A:  Even supportive family and friends will occasionally “forget” that you have lupus, particularly if you cope well most of the time.  At times they may have trouble facing the reality that you are sick because it is too upsetting for them.  Temporary periods of denial are normal for friends and families, particularly in a disease like lupus, which often doesn’t show.  It can be very difficult to find a balance when people ask you how you are.  If you say that you’re “OK”, they may expect you to function normally and you may wind up feeling misunderstood and resentful.  If you confess the truth—that you feel terrible, you may end up felling or sounding like a complainer.  It can be difficult to remain positive when you feel bad.  I suggest that you have a couple of standard responses ready for those bad days, which convey your physical and emotional struggles in an honest yet positive way.  Here are a few ideas:

• “Today’s a tough day, but I’m hanging in.”

• “All I can say is:  Thank Goodness this disease fluctuates.  Tomorrow will probably be better.”

• “I’m sure grateful for my medications because today I really need them!”

In other words, be genuine but be positive.  There’s no need to conceal your distress and no need to dramatize it.  I hope this approach helps.

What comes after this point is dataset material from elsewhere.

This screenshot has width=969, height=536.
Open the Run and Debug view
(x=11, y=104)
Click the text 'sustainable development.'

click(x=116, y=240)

Q:   I’m a 29 year old female and I’ve been dating a man for 3 months. We are becoming very close but I haven’t told him about my lupus yet. I’ve had flares but I’ve told him I had the flu or headaches. I really like this guy and I feel it’s time to share my situation but I’m afraid of being rejected. Any suggestions?

A:  Deciding when and with whom to share your lupus is a personal decision. It sounds like you’ve reached a point in your relationship where the stress of keeping lupus a secret is no longer tolerable. Because you are feeling close to your new boyfriend, you want to reveal all of who you are, including your lupus. In your case there are good reasons for doing so. If he is going to become involved with you on a long-term basis, he has the right to decide for himself whether he can handle the ups and downs of your illness situation. If you are going to be involved with him, you need to know that he is the kind of man who can be there for you. Clearly you want to be with someone who is non-judgmental, sensitive and caring. Be sure to present the information calmly and in a way that demonstrates your own self-acceptance and an acceptance of your lupus. You can’t expect others to be comfortable with you if you are not comfortable with yourself. Remember that he is human and will not be able to respond perfectly. Your boyfriend cannot be expected to be happy that you have a chronic illness. Give him time to assimilate the information and to think about it. Be prepared to answer any questions he might have or to provide reading materials. Use a support group or a friend to rehearse your revelation and to practice responding to possible questions. 

            Don’t take a negative response personally. It suggests his discomfort with illness, not with you. Telling your boyfriend about your lupus is a risk and you need to be realistic. There is no guarantee that he will be able to handle it. But one thing is for certain. If he can’t accept your lupus, he may not be the man for you.